John Tejada - Year of the Living Dead |  Album reviews

(Compact) UK Release Date: February 26, 2021

In keeping with a compact release, John Tejada’s new album takes us back to the days of the micro house: Downsampled pads, dubby bass and clinical precision characterize these tracks, and although there are slight dynamic shifts in the album, it is geared towards sustainable immersion and individuality Highlights.

The year of the living dead begins capriciously with The Haunting Of Earth, an unpredictable groove complemented by lightning bolts from gated reverb. It’s spacious and driving at the same time, supported by a bed of synthesizers that reverberate endlessly and fade in and out within earshot. Sheltered is less sparse, a 4 × 4 beat alternating with breakbeat snapshots and a more dominant bass line.

The pads mentioned above are mostly the star of the show, holographic pools of clear, blue water that glitter and ripple to the beat. On Echoes Of Life they hiss ominously and break out into trembling fractals, while Panacea has an ambience that regularly comes to the fore like a wave lapping a beach.

Spectral Progressions takes Tejada’s sound design in a more surreal direction, woozy bell-like frequencies and deep Reese bass in contrast to a heavily plucked lead synth. Eidolon plays with the tempo through the use of a kick drum combined with eclectic rhythmic sounds that are reminiscent of Matthew HerbertSound design.
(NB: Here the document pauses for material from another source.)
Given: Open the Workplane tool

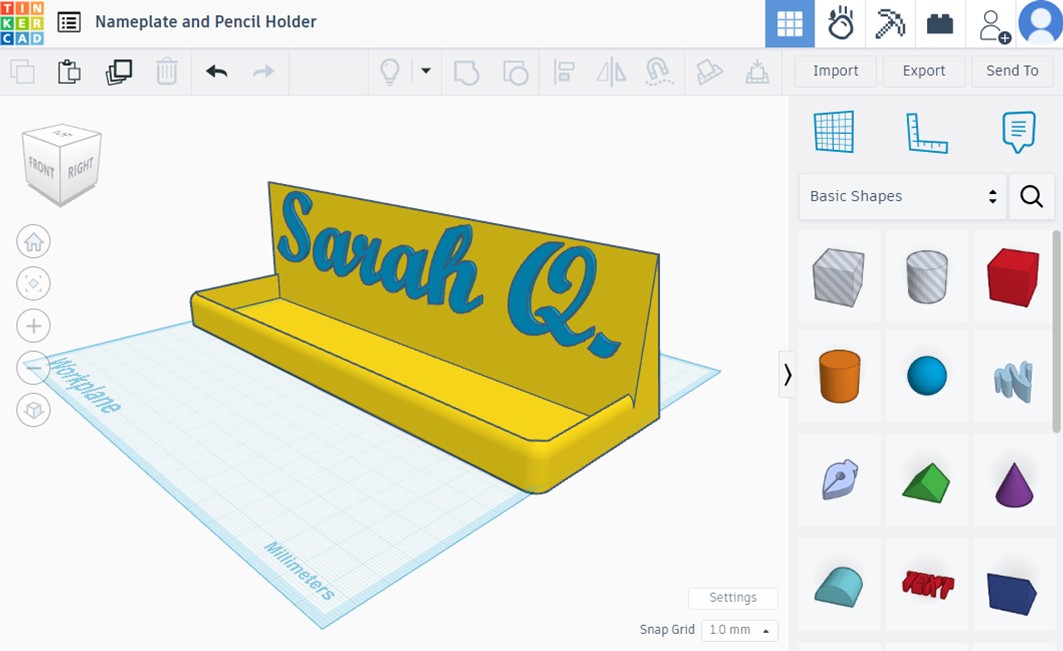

Abbot Of Burton initially stands out for focusing on a sour synth line, but soon the pads are back to ensure continuity and they go well with the bubbly syncopation of the lead.

As the Year of the Living Dead draws to a close with the fun but uneventful Anchorites, Tejada was obviously on a nostalgic trip to the land of the early 2000s, where digital music making was developing at breakneck speed and producers were looking to the vast horizons. This gives an unexpected level of sharpness to a technically perfect collection of tracks that is highly recommended to fans of those glorious days.